SET PROBLEM | Rewrite all of the material below, replacing "computer-use agent" with "screen assistant" and leaving everything else unchanged. Omit the pictures from your answer.
Start SUPPLIED MATERIAL
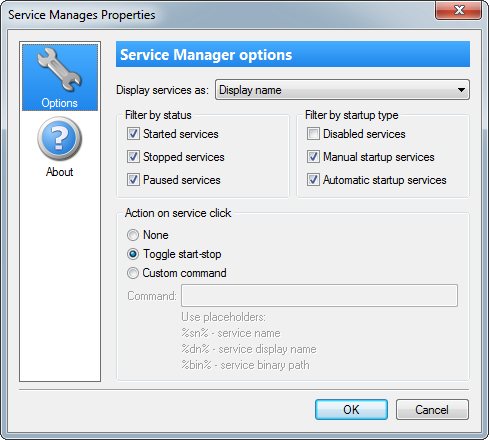The image size is (489, 440).
Task: Click the About label in sidebar
Action: [x=59, y=172]
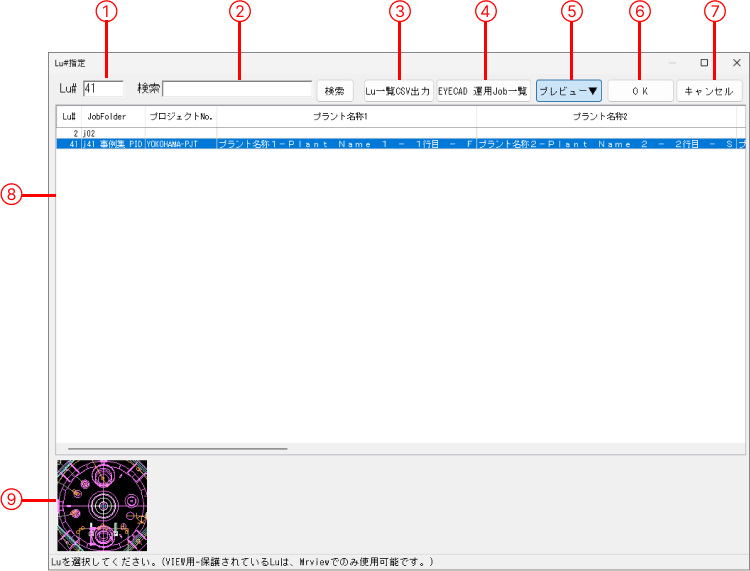Open the EYECAD 運用Job一覧 list

coord(483,91)
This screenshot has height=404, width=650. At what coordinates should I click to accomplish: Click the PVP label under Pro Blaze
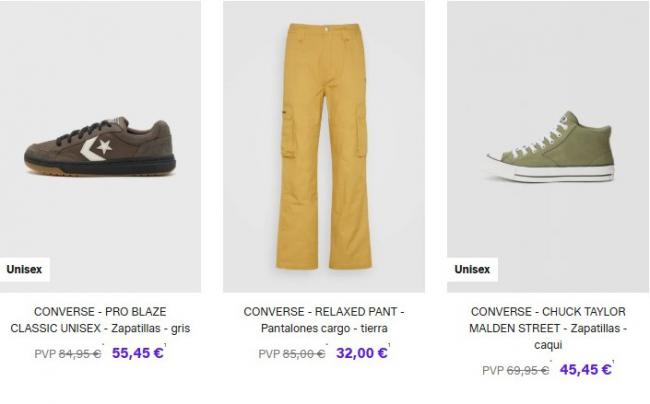[45, 353]
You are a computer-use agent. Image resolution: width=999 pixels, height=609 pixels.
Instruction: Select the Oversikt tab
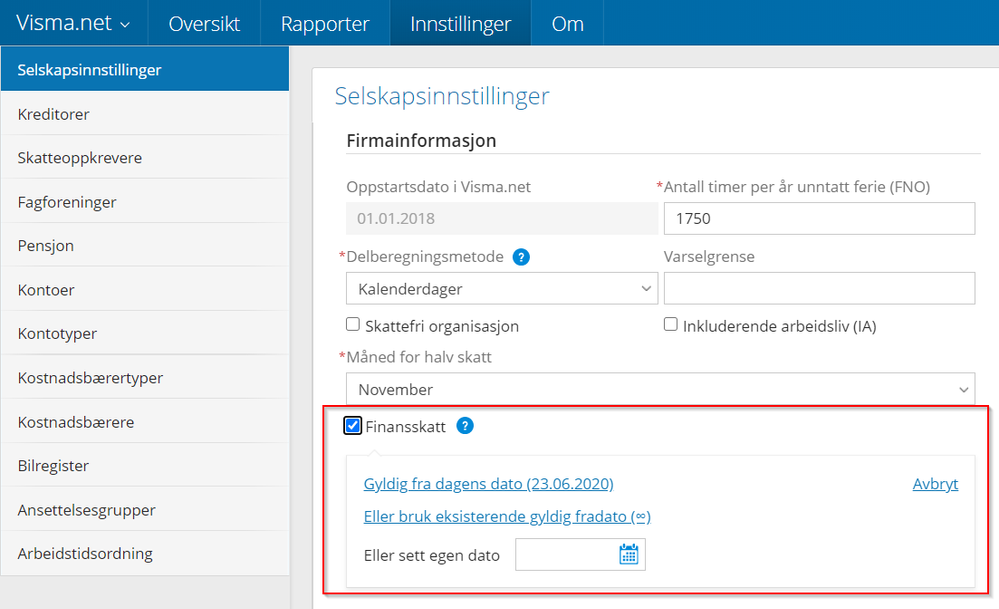click(x=204, y=22)
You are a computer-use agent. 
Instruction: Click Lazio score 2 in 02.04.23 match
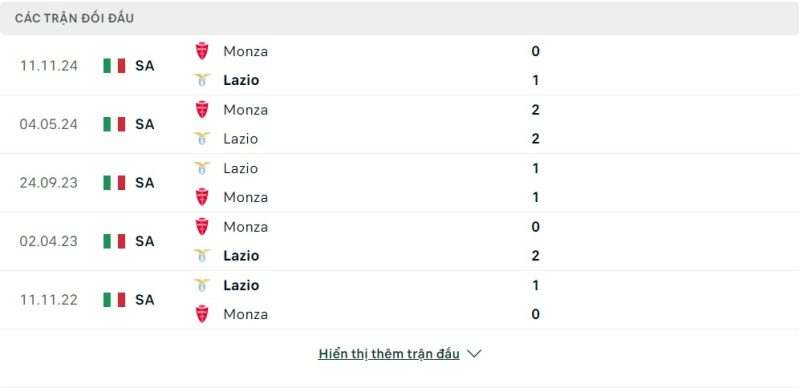(x=535, y=256)
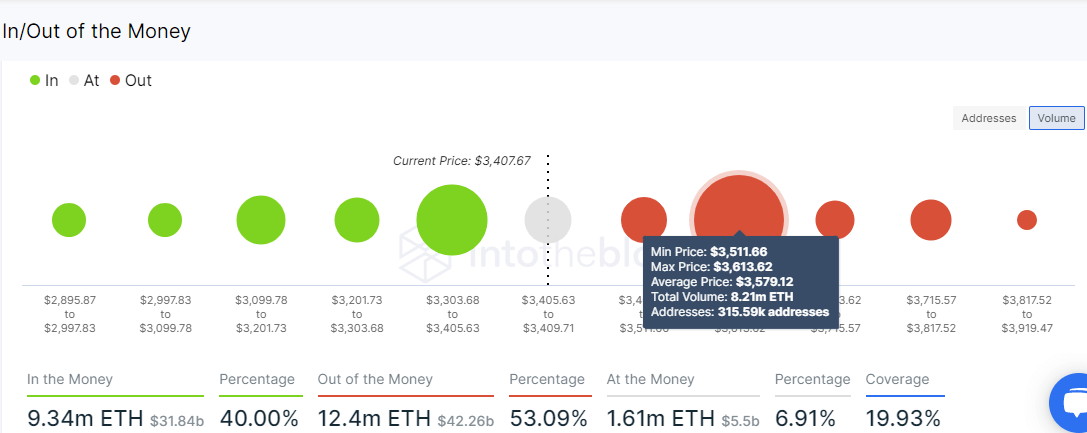
Task: Click green bubble for $3,099.78 to $3,201.73
Action: [x=261, y=220]
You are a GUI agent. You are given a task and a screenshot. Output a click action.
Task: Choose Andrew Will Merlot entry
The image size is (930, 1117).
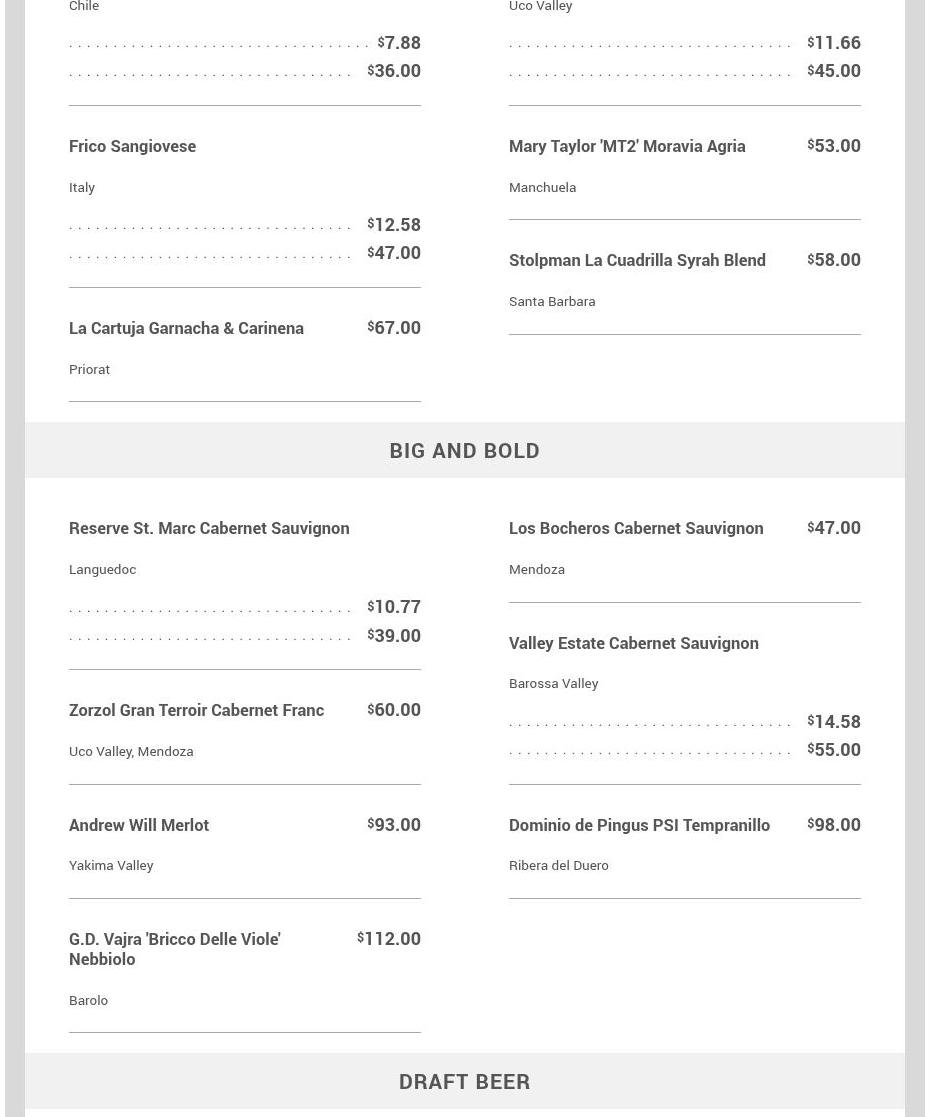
End SUPPLIED MATERIAL
EXERCISE SOLUTION |
The image size is (489, 440).
Task: Click the About label in sidebar
Action: [x=59, y=172]
Open the EYECAD 運用Job一覧 list

coord(483,91)
This screenshot has height=404, width=650. At what coordinates should I click to accomplish: Click the PVP label under Pro Blaze
[45, 353]
You are a screen assistant. Image resolution: width=999 pixels, height=609 pixels.
Instruction: Select the Oversikt tab
click(x=204, y=22)
You are a screen assistant. 
Instruction: Click Lazio score 2 in 02.04.23 match
(x=535, y=256)
Task: Click green bubble for $3,099.78 to $3,201.73
Action: [x=261, y=220]
You are a GUI agent. You are given a task and a screenshot. Output a click action.
Task: Choose Andrew Will Merlot entry
The image size is (930, 1117).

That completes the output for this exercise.